The Hawke Government sought informal advice from Gruen from time to time and asked him to participate in several inquiries into economic policy matters. His greatest achievement was the unanimity of purpose he brought to a large group of people from very different walks of life comprising a committee to advise Government on the design of the assets test for government benefits. Under Gruen's chairmanship, the committee unanimously recommended that the test not exempt the family home from the assets test, though this advice proved too radical for the Government and the family home has been exempted from the assets test ever since.

Retirement and legacy

At Gruen's testimonial dinner in 1986, former Prime Minister Gough Whitlam joked about Gruen's retirement, about the improved stature of economics in response to recent economic difficulties, and about the resignation of John Stone from his position as Secretary to the Federal Treasury to become a politician with the right of centre National Party. "When I first entered public life in Australia no one particularly noticed if economists retired, and still less, no one particularly cared how they spent their retirement. Now of course, everybody notices and everybody cares".
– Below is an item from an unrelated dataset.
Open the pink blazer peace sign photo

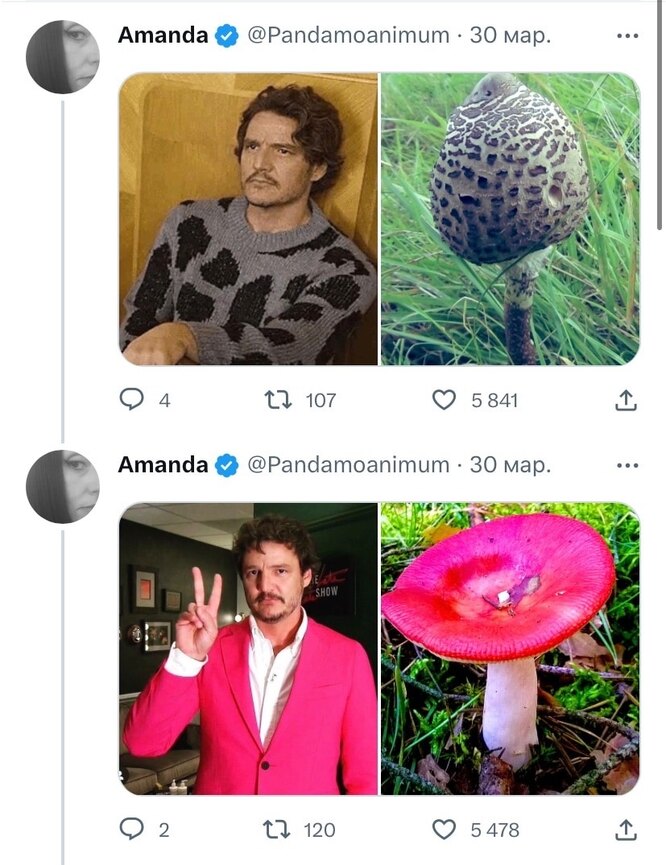click(x=249, y=648)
Gruen remained at the ANU in an emeritus position and continued working at his usual pace, writing many articles and helping others with their work.
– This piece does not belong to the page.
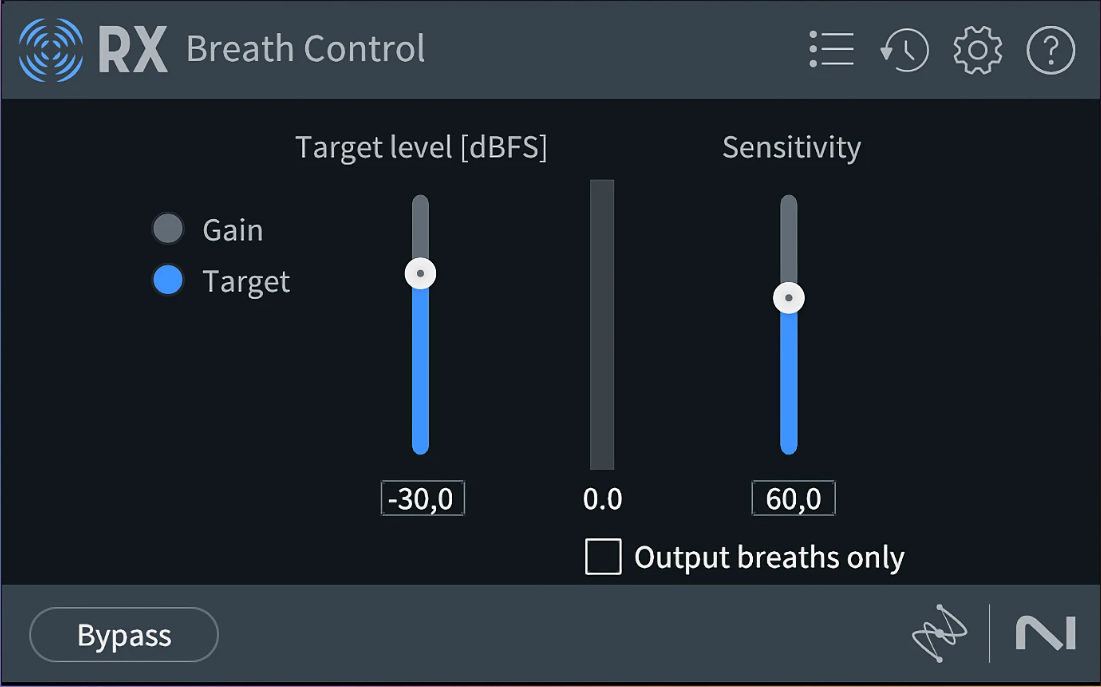Select the Target mode radio button
The height and width of the screenshot is (687, 1101).
(168, 281)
In 1996 he was diagnosed with bladder cancer. His doctor asked if he had ever worked with aniline dyes. Though his time in England had saved him from the Nazis, his brief stint at the printers was probably responsible for the cancer. Despite surgery and chemotherapy, he died at the age of 76 in the John James Hospital in Canberra.
As a memorial to celebrate his life, his son Nicholas pointed to the following passage. In describing Gruen's fellow Austrian – composer Joseph Haydn – it uncannily summarised Gruen's qualities and even his two minor physical ailments.
Gruen's final legacy to Australian economics is probably his two sons. Dr David Gruen has forged a successful career as a professional economist at the Reserve Bank of Australia and then as a senior official at the Federal Treasury, where he headed the Macroeconomic Group. Dr Nicholas Gruen was an architect in the 1980s of the widely admired Button Car Plan – a plan for the transition of Australia's car industry to a regime of lower tariffs and higher export orientation – and has since advised the Business Council of Australia and the Productivity Commission as well as authoring reports for the Committee for Economic Development of Australia.